In an initial screening, you'll meet with a hiring manager to determine mutual fit and discuss your approach to product thinking, how you prioritize, and your experience shipping products. If we decide to move forward, your availability will be requested to meet with additional members of our team.
Your interview loop covers a GTM plan presentation and a career deep dive. Each session is designed to understand how you think about products and markets — not to test your ability to recite frameworks.
Three focused conversations designed to understand your craft, your thinking, and your potential as a teammate.
Get to know us while we get to know you. We'll talk shop, answer your questions, and explore your capabilities and interests to ensure the role is the right fit.
You'll present a go-to-market plan for a product of your choosing — past work or a hypothetical. We'll discuss your market analysis, positioning, launch strategy, and how you measure success. More detail below.
We'll cover how you budget your time, manage conflict, work with others, and navigate the balance between time, scope, and quality. Come prepared with real examples.
If our team is aligned that you'd be a great addition, an offer is extended. We move quickly.
This session evaluates your strategic thinking, market awareness, and ability to communicate a product vision. You'll present a go-to-market plan and we'll have a conversation about the decisions behind it.
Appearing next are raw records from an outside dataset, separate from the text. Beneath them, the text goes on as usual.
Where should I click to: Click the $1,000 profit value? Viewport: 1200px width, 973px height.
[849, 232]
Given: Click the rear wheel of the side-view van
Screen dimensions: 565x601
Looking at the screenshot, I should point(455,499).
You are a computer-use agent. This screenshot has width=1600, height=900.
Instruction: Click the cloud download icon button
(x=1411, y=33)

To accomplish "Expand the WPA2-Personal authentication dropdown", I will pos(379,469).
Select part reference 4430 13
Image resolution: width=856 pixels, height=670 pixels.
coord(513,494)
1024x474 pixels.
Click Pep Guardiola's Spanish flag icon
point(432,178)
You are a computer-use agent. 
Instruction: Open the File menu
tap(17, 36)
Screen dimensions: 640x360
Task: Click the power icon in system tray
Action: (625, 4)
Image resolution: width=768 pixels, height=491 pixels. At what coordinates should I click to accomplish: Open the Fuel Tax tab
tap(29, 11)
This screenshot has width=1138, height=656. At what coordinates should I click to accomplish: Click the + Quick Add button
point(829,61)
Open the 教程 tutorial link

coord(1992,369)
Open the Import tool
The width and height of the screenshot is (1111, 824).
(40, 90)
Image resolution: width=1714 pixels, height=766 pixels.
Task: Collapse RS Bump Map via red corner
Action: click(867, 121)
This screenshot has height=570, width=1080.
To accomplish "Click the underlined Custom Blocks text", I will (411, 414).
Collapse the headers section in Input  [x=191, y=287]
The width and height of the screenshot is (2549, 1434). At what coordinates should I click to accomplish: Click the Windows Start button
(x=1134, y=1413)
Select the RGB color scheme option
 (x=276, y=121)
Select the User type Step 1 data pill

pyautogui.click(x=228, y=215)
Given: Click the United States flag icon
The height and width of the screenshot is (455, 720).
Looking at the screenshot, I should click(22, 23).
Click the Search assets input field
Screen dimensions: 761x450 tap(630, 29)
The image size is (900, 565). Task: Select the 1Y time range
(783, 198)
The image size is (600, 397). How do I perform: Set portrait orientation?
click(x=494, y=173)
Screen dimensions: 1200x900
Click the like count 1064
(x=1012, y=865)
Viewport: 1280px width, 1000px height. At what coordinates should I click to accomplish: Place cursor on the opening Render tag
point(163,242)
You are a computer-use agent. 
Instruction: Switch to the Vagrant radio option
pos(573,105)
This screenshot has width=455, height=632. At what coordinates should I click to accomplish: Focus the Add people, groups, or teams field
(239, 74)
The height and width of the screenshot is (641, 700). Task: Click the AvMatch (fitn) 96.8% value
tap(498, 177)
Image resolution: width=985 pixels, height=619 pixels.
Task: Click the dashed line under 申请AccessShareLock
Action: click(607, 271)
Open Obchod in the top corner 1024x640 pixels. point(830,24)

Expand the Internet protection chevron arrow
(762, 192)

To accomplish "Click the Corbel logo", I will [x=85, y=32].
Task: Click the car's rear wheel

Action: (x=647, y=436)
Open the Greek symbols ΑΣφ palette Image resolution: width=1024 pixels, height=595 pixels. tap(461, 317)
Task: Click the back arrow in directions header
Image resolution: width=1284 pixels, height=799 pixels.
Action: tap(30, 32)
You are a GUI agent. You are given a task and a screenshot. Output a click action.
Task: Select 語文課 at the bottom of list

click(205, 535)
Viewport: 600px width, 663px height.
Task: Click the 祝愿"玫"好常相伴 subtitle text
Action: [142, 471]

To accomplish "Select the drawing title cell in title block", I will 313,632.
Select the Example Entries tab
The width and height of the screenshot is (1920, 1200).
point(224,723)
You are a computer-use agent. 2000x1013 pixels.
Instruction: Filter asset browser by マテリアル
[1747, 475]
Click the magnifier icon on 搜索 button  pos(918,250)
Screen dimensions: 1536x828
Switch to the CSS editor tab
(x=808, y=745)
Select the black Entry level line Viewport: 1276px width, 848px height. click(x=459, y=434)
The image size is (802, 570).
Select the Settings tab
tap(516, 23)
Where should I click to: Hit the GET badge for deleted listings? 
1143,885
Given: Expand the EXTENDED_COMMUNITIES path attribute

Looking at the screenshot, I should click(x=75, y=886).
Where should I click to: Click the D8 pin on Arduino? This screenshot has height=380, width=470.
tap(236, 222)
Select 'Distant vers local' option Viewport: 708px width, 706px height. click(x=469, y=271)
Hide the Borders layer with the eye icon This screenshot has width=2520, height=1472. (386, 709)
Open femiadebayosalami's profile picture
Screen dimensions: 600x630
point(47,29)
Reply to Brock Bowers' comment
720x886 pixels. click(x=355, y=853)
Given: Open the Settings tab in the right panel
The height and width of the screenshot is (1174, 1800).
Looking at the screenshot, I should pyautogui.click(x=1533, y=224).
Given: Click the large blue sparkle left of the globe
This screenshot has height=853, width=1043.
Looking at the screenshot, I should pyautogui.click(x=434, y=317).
Choose a product you know deeply — past work is ideal. We're evaluating the quality of your thinking, not the polish of your slides.
Find a quiet environment with a strong internet connection. Keep your phone on do not disturb. A clear mind is your most valuable tool.
Select a product you've launched or a strong hypothetical. Build a concise presentation covering market, positioning, strategy, and metrics. Expect 25 minutes of presentation followed by 35 minutes of discussion.
Be ready to discuss how you've measured product success in the past. Have specific numbers, not vague assertions. If you improved retention by 15%, know why and how.
You have a lot of companies to choose from. Think about what you're looking for and why our team resonates with you.
Don't solve problems in your head. Walking us through your reasoning lets us help if you're headed off-track — and you might find it's easier than you think.
Start your presentation with the problem you're solving and for whom. The best PMs anchor everything in user and market reality.
Quantify your impact wherever possible. Revenue, adoption, engagement, retention — show that you measure what matters and make decisions from data.
Getting stuck is perfectly fine. Step back, walk through what you have, and ask questions. Interviewers respect clarity-seeking.
The best presentations acknowledge what you chose not to do and why. Constraints shape strategy — show that you embrace them.
Show that you talk to customers, understand their workflows, and can translate their needs into product decisions. This is non-negotiable for PMs.
This is a two-way street. Prepare different questions for each interviewer — variety shows genuine curiosity. You might consider writing them down ahead of time.
Product management is a vast field — don't feel you need to know everything. These resources cover the fundamentals.
Marty Cagan's essential guide to product management and discovery
Practical product management advice from industry leaders
Ben Thompson's analysis of technology strategy and business models
Frameworks for thinking about growth, retention, and product strategy
Richard Rumelt's foundational book on what makes strategy effective
It never hurts to hear from an interview coach
The central foundation of our culture. We perform best in a high trust, low blame environment — and that's exactly what we build.
We hire incredibly talented people and give them autonomy in how teams organize and make decisions.
Despite being a distributed team, we believe the largest challenges ahead involve working closely together.
We are not family, but we only win when the team wins.
Altium prides itself in being a leader in innovation — pushing the boundaries of what's possible for electronics design teams.
We are all humans just typing on computers. Let's be real with each other.
There's a universe of things you could know — don't sweat it. Bring the best version of yourself forward, think clearly, communicate openly, and you'll be fine. We're rooting for you.